◆ GOAL OF THE EXERCISE:
Only the lines from the one containing "Task: Click the server header name" through the final line of the entries below are wanted, each copied exactly.

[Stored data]
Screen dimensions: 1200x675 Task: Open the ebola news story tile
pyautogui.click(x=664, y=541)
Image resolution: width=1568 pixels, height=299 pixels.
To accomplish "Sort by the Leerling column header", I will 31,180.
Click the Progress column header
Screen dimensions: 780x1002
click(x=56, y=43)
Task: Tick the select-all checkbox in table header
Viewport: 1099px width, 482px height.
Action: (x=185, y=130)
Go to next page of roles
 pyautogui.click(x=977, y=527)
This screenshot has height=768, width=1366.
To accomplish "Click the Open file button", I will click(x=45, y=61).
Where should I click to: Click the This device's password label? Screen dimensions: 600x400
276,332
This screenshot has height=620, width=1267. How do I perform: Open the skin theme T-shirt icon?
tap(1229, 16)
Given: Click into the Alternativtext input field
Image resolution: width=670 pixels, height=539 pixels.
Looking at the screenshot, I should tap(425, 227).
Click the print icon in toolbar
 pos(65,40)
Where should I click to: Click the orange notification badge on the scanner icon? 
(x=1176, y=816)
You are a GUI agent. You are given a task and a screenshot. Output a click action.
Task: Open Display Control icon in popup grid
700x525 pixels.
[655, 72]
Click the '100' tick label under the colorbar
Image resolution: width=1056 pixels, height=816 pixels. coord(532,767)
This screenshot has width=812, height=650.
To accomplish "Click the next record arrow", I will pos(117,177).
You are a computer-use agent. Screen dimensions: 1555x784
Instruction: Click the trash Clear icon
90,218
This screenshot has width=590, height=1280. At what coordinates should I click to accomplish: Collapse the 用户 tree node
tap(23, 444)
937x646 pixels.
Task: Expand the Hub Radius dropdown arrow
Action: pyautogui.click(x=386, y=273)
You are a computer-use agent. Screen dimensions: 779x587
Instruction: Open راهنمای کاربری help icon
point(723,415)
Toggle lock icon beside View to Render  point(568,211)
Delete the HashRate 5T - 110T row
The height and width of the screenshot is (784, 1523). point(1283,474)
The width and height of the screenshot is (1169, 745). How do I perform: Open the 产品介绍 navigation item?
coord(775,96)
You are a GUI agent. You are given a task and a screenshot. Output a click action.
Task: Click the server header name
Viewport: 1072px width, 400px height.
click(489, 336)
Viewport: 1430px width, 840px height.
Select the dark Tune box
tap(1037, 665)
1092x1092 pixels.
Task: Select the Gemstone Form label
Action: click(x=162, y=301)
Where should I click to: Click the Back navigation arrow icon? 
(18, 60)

◆ SOLUTION TO THIS EXERCISE:
Task: Click the server header name
Viewport: 1072px width, 400px height.
click(489, 336)
Viewport: 1430px width, 840px height.
Select the dark Tune box
tap(1037, 665)
1092x1092 pixels.
Task: Select the Gemstone Form label
Action: click(x=162, y=301)
Where should I click to: Click the Back navigation arrow icon? 
(18, 60)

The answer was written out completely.